Application of the 1/R2 gravity formula to the pointwise mass with R->0 can easily power your Romulan ships. In similar vein applying that classical gravity formula - which is valid only to spherical masses or masses at such large distances that they can be treated as such - to the stars inside disk galaxies gets you the "dark matter", and thus not surprisingly the flatter the disk galaxy the more "dark matter" :)

  • meindnoch 3 days ago

    >In similar vein applying that classical gravity formula - which is valid only to spherical masses

    What? Newtonian gravity is defined for point masses. Anything else you derive from that by integrating a mass density over a region.

    • trhway 3 days ago

      it is equivalent formulations - the point masses case is obtained from the spherical in the limit. The spherical case is just more illustrative to show where the fantom of the "dark matter" in the disk galaxies comes from.

      >by integrating a mass density over a region.

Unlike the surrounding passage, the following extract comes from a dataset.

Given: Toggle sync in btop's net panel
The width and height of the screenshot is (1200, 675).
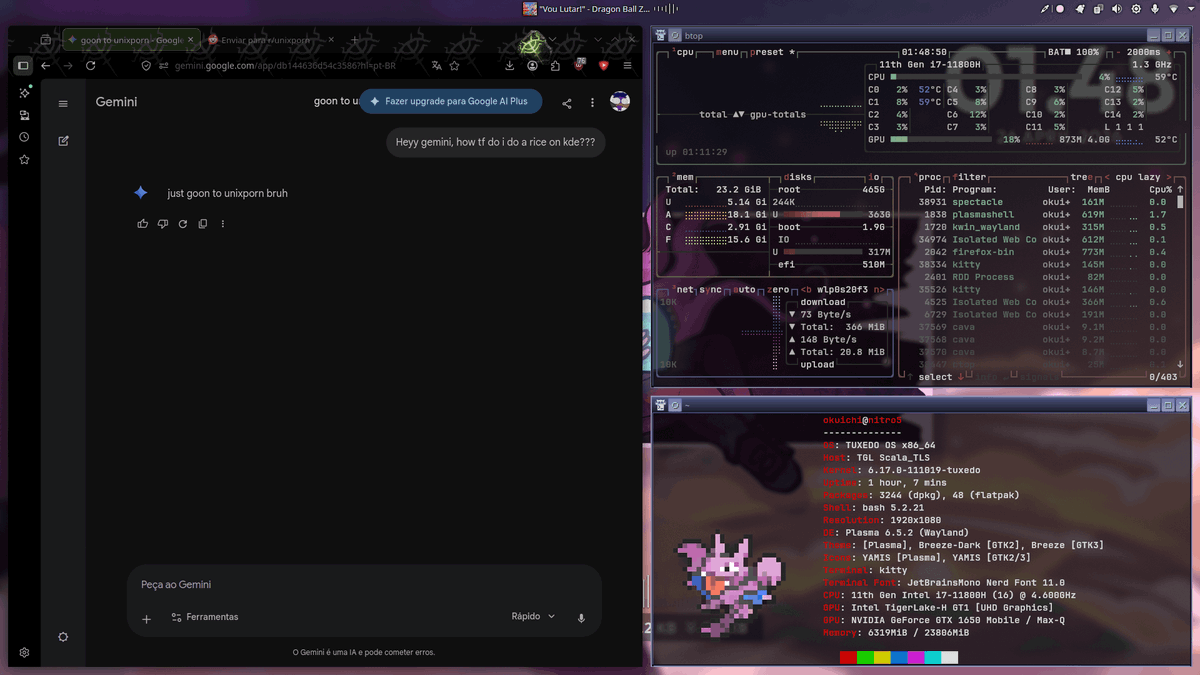Looking at the screenshot, I should coord(709,289).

      exactly. When you do that for a disk galaxy you get much flatter curves that the 1/R the proponents of the dark matter insist on (that 1/R is exactly what one would get if the galaxy was spherical or the star was far outside of the disk)

bbor 3 days ago

A) …why? What makes this interesting to physicists? I understand this as “if stars weren’t stars but instead rigid spheres, and if they were in an impossibly-impervious giant sphere, then weird stuff happens”. And…?

B) “since stars rather rarely collide” still blows my mind. I did some napkin math on Reddit a while back on why there will be very few stellar collisions (really, one star falling into another’s orbit?) when andromeda collides with the Milky Way, and the answer is that space is just mind-bogglingly huge. Even the most dense clusters in our galaxy are akin to ~70 1cm diameter spheres per olympic swimming pool.

If god is real, he is surely a giant.

  • LegionMammal978 3 days ago

    For A), if you have a bunch of tiny atoms bouncing around within a regular-sized sphere, then thermodynamics predicts that the sphere will experience some constant amount of pressure, with tiny fluctuations up and down. This result is interesting, since it just takes the ordinary system and asks, "What if we scale it up so that the atoms (stars) interact gravitationally?" Then, there is no equilibrium pressure experienced by the sphere, since the gravitational potential of the stars keeps increasing.

    • trhway 2 days ago

      > Then, there is no equilibrium pressure experienced by the sphere, since the gravitational potential of the stars keeps increasing.

      And GR fixes that by kind of moving the sphere walls farther away, ie. the space geometry changing by the changing gravitational potential.

phkahler 3 days ago

>> Also suppose they’re ‘gravitationally bound’. This means their total energy, kinetic and potential, is negative. That means they couldn’t all shoot off to infinity even if the sphere wasn’t there holding them in.

This seems like an invalid assumption. We know that clusters of stars can eject some of their members. Lot of hand waving in this one.

  • pavel_lishin 3 days ago

    That sentence does say "couldn't all shoot off to infinity".

  • ISL 3 days ago

    That's only an initial condition -- that requirement states only that the total energy is negative.

    We are gravitationally bound to Earth, but the Voyagers have left the solar system.